Ailton Salviano

Que o Ceará é um celeiro de humoristas, ninguém tem dúvida. Uma simples olhadela nos atuais programas humorísticos televisivos é suficiente para se encontrar vários artistas cômicos cabeças-chatas dos mais diversos estilos.

O conto a seguir, eivado do mais puro humor nordestino, me foi transmitido por um cearense em Limoeiro do Norte, progressista cidade do baixo Jaguaribe. Segundo ele, nos idos de 1900, era fato muito comum, caravanas descerem o vale do rio Jaguaribe levando no lombo de jumentos mercadorias diversas até a feira da cidade do Aracati.

Havia as mais diferentes classes de caravana. Algumas com bons recursos conduziam carnes, aves, farinha, rapadura, milho, feijão, cisal etc. Outras, menos favorecidas, levavam apenas o suficiente em alimento para as duas semanas de viagem e aventuravam-se para conseguir algum frete de retorno.

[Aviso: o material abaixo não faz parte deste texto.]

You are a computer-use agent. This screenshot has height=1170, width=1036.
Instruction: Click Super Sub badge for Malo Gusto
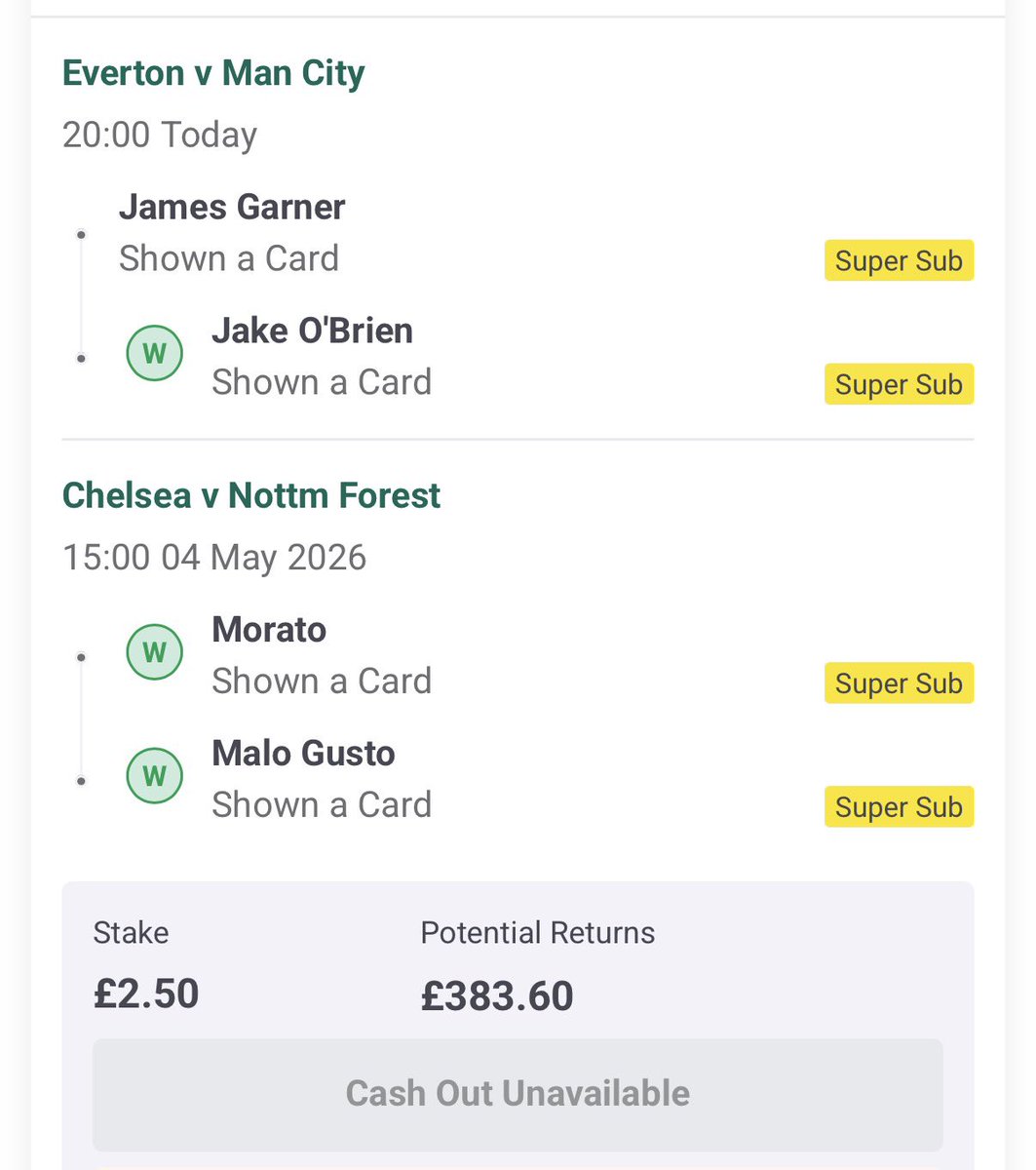coord(899,807)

O caso aqui narrado envolve duas dessas caravanas; uma rica, abastada, com fartura de alimentos; outra pobre, sem recursos e com alimentação racionada. A primeira seguia à frente descendo o vale do Jaguaribe; a segunda caminhava alguns quilômetros atrás.

Vencida a primeira semana de caminhada, não tem mais jabá na caravana pobre. O seu chefe tropeiro reúne o grupo e diz o que todos esperavam:
“A jabá acabou e só resta a farinha. O jeito é a gente apressar o passo e chegar junto da caravana que vai na frente. Quando eles pararem para o rancho, a gente também pára. E aí, se aproveita o cheiro da carne assada deles que vem no ar o que dá para saborear com a nossa farinha!”

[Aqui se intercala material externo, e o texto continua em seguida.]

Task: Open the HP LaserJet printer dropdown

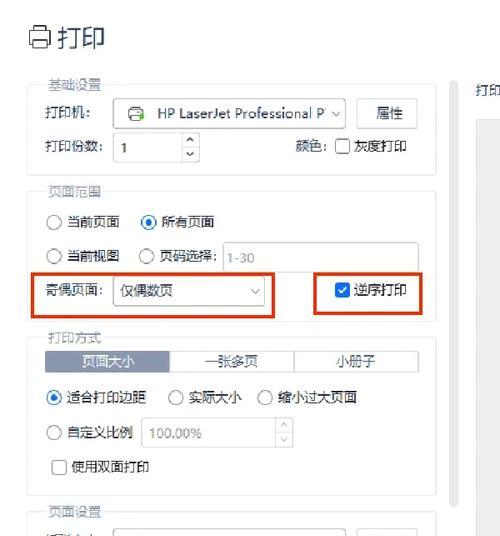Action: click(x=229, y=113)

É tradição no Ceará, principalmente, para os habitantes do vale do Jaguaribe, nos dias de calor ficar esperando um vento forte que sobe o vale do rio passando pelas todas as cidades ribeirinhas. Tal brisa é conhecida pelo cearense como “o Aracati”.

E assim, aproveitando algumas dessas brisas do Vale do Aracati, a caravana pobre conseguiu durante uma semana, alimentar-se apenas de farinha seca e do cheiro da carne assada da caravana a montante.

Ao chegar na feira do Aracati, os tropeiros espalharam-se pelos bares da cidade e a notícia do procedimento da viagem chegou ao chefe da caravana rica. Este ficou indignado e queria uma recompensa a qualquer custo pelo cheiro aproveitado pelo seu concorrente.

Para resolver o impasse foi necessária a intervenção do delegado da cidade. Reunidos em audiência na delegacia, o tropeiro pobre confirmou que tinha realmente aproveitado o cheiro. O tropeiro rico dirigindo-se com veemência para o delegado diz:

– Se ele fez uso do cheiro tem que pagar!
O delegado, cenho franzido, perguntou então ao pobre se ele tinha algum dinheiro. Este bate nos bolsos e diz:
– Tenho apenas algumas pratas (moedas) nesse bolso da calça!

O delegado reflete por um momento e pede para o tropeiro balançar o bolso e provocar algum “tinido” com o choque das moedas. Em seguida, pergunta ao tropeiro rico:

– O senhor ouviu o “tinido”?
– Sim senhor!

Então a encrenca termina aqui. Voltem aos seus trabalhos e fica o “tinido das moedas pelo cheiro da carne!!!”